Available data Block Start

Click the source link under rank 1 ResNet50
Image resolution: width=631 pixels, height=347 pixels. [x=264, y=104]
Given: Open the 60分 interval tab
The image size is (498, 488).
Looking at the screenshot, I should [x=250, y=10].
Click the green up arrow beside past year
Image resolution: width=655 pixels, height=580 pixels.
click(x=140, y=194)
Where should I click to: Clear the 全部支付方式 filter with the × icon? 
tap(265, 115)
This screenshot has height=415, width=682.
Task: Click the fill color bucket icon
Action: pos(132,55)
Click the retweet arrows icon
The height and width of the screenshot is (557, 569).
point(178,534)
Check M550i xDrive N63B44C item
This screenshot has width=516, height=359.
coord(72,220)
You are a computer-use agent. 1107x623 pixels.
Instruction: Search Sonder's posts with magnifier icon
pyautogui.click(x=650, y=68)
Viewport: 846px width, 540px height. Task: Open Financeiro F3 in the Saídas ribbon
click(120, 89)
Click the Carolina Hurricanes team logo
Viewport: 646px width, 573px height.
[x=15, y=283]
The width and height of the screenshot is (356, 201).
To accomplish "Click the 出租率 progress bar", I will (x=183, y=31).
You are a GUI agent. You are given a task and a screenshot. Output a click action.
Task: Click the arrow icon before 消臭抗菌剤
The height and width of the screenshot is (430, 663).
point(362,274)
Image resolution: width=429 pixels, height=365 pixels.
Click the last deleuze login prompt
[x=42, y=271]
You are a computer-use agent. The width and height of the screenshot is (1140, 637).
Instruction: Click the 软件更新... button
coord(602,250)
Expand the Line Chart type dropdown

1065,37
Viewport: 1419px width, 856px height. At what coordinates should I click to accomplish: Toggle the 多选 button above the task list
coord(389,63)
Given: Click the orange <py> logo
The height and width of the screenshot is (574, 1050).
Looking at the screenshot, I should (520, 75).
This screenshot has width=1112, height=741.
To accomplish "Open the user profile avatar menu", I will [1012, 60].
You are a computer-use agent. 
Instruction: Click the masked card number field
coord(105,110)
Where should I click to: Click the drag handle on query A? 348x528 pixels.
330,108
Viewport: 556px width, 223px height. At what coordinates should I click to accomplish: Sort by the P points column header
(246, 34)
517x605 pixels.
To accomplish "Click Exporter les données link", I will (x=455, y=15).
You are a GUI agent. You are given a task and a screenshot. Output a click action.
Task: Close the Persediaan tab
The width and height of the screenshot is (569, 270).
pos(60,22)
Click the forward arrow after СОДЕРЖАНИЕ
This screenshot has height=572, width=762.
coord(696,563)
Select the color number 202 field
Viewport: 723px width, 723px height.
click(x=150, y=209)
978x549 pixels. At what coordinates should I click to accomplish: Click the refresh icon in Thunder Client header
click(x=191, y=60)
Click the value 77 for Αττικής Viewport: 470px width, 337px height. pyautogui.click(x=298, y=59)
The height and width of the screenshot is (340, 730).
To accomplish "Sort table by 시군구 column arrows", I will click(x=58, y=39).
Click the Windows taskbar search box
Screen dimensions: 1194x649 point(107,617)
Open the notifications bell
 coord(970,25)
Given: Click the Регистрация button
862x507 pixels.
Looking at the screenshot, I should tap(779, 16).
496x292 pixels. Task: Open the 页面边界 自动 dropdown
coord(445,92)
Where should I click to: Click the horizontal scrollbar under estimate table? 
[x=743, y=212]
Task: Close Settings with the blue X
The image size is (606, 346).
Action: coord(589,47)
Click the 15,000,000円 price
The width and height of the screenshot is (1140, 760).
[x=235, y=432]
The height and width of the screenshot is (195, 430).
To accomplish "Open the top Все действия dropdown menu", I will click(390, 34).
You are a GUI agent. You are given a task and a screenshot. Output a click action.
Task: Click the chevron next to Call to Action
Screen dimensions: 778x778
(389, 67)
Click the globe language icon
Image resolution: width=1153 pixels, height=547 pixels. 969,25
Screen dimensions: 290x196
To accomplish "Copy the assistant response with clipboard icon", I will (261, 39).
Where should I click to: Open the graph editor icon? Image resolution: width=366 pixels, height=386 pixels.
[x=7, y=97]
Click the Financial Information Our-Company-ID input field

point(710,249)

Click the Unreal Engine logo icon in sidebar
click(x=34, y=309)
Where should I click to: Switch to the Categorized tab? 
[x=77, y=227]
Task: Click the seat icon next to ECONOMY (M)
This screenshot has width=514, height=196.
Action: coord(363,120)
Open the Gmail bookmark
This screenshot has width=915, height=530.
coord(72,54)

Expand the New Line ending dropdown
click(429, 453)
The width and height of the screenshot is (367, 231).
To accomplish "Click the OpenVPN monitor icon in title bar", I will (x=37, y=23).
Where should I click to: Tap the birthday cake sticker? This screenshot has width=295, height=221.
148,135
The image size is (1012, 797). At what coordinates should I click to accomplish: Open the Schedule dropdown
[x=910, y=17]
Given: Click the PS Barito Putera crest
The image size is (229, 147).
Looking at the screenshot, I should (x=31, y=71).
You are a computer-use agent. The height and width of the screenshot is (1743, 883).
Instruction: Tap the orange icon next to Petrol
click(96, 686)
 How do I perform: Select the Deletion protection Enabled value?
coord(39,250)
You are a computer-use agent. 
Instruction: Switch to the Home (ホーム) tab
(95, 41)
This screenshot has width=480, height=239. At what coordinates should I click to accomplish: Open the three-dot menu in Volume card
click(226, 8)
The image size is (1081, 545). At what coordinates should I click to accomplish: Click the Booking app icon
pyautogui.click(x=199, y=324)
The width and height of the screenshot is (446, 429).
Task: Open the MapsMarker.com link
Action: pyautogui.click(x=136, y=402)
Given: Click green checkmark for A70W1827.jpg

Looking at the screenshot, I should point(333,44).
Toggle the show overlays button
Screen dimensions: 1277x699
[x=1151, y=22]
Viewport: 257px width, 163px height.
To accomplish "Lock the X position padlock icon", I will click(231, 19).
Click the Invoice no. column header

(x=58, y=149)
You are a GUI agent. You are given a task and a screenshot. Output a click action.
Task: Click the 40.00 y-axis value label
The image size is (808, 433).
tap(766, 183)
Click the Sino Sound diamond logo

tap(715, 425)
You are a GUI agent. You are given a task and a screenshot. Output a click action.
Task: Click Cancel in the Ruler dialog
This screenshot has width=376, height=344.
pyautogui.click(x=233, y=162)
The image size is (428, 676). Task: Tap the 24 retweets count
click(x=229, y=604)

Available data Block End

What is expected
Using the entries above, please restate each one word for word.

Result below
Click the source link under rank 1 ResNet50
Image resolution: width=631 pixels, height=347 pixels. [x=264, y=104]
Given: Open the 60分 interval tab
The image size is (498, 488).
Looking at the screenshot, I should [x=250, y=10].
Click the green up arrow beside past year
Image resolution: width=655 pixels, height=580 pixels.
click(x=140, y=194)
Where should I click to: Clear the 全部支付方式 filter with the × icon? 
tap(265, 115)
This screenshot has height=415, width=682.
Task: Click the fill color bucket icon
Action: pos(132,55)
Click the retweet arrows icon
The height and width of the screenshot is (557, 569).
point(178,534)
Check M550i xDrive N63B44C item
This screenshot has width=516, height=359.
coord(72,220)
You are a computer-use agent. 1107x623 pixels.
Instruction: Search Sonder's posts with magnifier icon
pyautogui.click(x=650, y=68)
Viewport: 846px width, 540px height. Task: Open Financeiro F3 in the Saídas ribbon
click(120, 89)
Click the Carolina Hurricanes team logo
Viewport: 646px width, 573px height.
[x=15, y=283]
The width and height of the screenshot is (356, 201).
To accomplish "Click the 出租率 progress bar", I will (x=183, y=31).
You are a GUI agent. You are given a task and a screenshot. Output a click action.
Task: Click the arrow icon before 消臭抗菌剤
The height and width of the screenshot is (430, 663).
point(362,274)
Image resolution: width=429 pixels, height=365 pixels.
Click the last deleuze login prompt
[x=42, y=271]
You are a computer-use agent. The width and height of the screenshot is (1140, 637).
Instruction: Click the 软件更新... button
coord(602,250)
Expand the Line Chart type dropdown

1065,37
Viewport: 1419px width, 856px height. At what coordinates should I click to accomplish: Toggle the 多选 button above the task list
coord(389,63)
Given: Click the orange <py> logo
The height and width of the screenshot is (574, 1050).
Looking at the screenshot, I should (520, 75).
This screenshot has width=1112, height=741.
To accomplish "Open the user profile avatar menu", I will [1012, 60].
You are a computer-use agent. 
Instruction: Click the masked card number field
coord(105,110)
Where should I click to: Click the drag handle on query A? 348x528 pixels.
330,108
Viewport: 556px width, 223px height. At what coordinates should I click to accomplish: Sort by the P points column header
(246, 34)
517x605 pixels.
To accomplish "Click Exporter les données link", I will (x=455, y=15).
You are a GUI agent. You are given a task and a screenshot. Output a click action.
Task: Close the Persediaan tab
The width and height of the screenshot is (569, 270).
pos(60,22)
Click the forward arrow after СОДЕРЖАНИЕ
This screenshot has height=572, width=762.
coord(696,563)
Select the color number 202 field
Viewport: 723px width, 723px height.
click(x=150, y=209)
978x549 pixels. At what coordinates should I click to accomplish: Click the refresh icon in Thunder Client header
click(x=191, y=60)
Click the value 77 for Αττικής Viewport: 470px width, 337px height. pyautogui.click(x=298, y=59)
The height and width of the screenshot is (340, 730).
To accomplish "Sort table by 시군구 column arrows", I will click(x=58, y=39).
Click the Windows taskbar search box
Screen dimensions: 1194x649 point(107,617)
Open the notifications bell
 coord(970,25)
Given: Click the Регистрация button
862x507 pixels.
Looking at the screenshot, I should tap(779, 16).
496x292 pixels. Task: Open the 页面边界 自动 dropdown
coord(445,92)
Where should I click to: Click the horizontal scrollbar under estimate table? 
[x=743, y=212]
Task: Close Settings with the blue X
The image size is (606, 346).
Action: coord(589,47)
Click the 15,000,000円 price
The width and height of the screenshot is (1140, 760).
[x=235, y=432]
The height and width of the screenshot is (195, 430).
To accomplish "Open the top Все действия dropdown menu", I will click(390, 34).
You are a GUI agent. You are given a task and a screenshot. Output a click action.
Task: Click the chevron next to Call to Action
Screen dimensions: 778x778
(389, 67)
Click the globe language icon
Image resolution: width=1153 pixels, height=547 pixels. 969,25
Screen dimensions: 290x196
To accomplish "Copy the assistant response with clipboard icon", I will (261, 39).
Where should I click to: Open the graph editor icon? Image resolution: width=366 pixels, height=386 pixels.
[x=7, y=97]
Click the Financial Information Our-Company-ID input field

point(710,249)

Click the Unreal Engine logo icon in sidebar
click(x=34, y=309)
Where should I click to: Switch to the Categorized tab? 
[x=77, y=227]
Task: Click the seat icon next to ECONOMY (M)
This screenshot has width=514, height=196.
Action: coord(363,120)
Open the Gmail bookmark
This screenshot has width=915, height=530.
coord(72,54)

Expand the New Line ending dropdown
click(429, 453)
The width and height of the screenshot is (367, 231).
To accomplish "Click the OpenVPN monitor icon in title bar", I will (x=37, y=23).
Where should I click to: Tap the birthday cake sticker? This screenshot has width=295, height=221.
148,135
The image size is (1012, 797). At what coordinates should I click to accomplish: Open the Schedule dropdown
[x=910, y=17]
Given: Click the PS Barito Putera crest
The image size is (229, 147).
Looking at the screenshot, I should (x=31, y=71).
You are a computer-use agent. The height and width of the screenshot is (1743, 883).
Instruction: Tap the orange icon next to Petrol
click(96, 686)
 How do I perform: Select the Deletion protection Enabled value?
coord(39,250)
You are a computer-use agent. 
Instruction: Switch to the Home (ホーム) tab
(95, 41)
This screenshot has width=480, height=239. At what coordinates should I click to accomplish: Open the three-dot menu in Volume card
click(226, 8)
The image size is (1081, 545). At what coordinates should I click to accomplish: Click the Booking app icon
pyautogui.click(x=199, y=324)
The width and height of the screenshot is (446, 429).
Task: Open the MapsMarker.com link
Action: pyautogui.click(x=136, y=402)
Given: Click green checkmark for A70W1827.jpg

Looking at the screenshot, I should point(333,44).
Toggle the show overlays button
Screen dimensions: 1277x699
[x=1151, y=22]
Viewport: 257px width, 163px height.
To accomplish "Lock the X position padlock icon", I will click(231, 19).
Click the Invoice no. column header

(x=58, y=149)
You are a GUI agent. You are given a task and a screenshot. Output a click action.
Task: Click the 40.00 y-axis value label
The image size is (808, 433).
tap(766, 183)
Click the Sino Sound diamond logo

tap(715, 425)
You are a GUI agent. You are given a task and a screenshot. Output a click action.
Task: Click Cancel in the Ruler dialog
This screenshot has width=376, height=344.
pyautogui.click(x=233, y=162)
The image size is (428, 676). Task: Tap the 24 retweets count
click(x=229, y=604)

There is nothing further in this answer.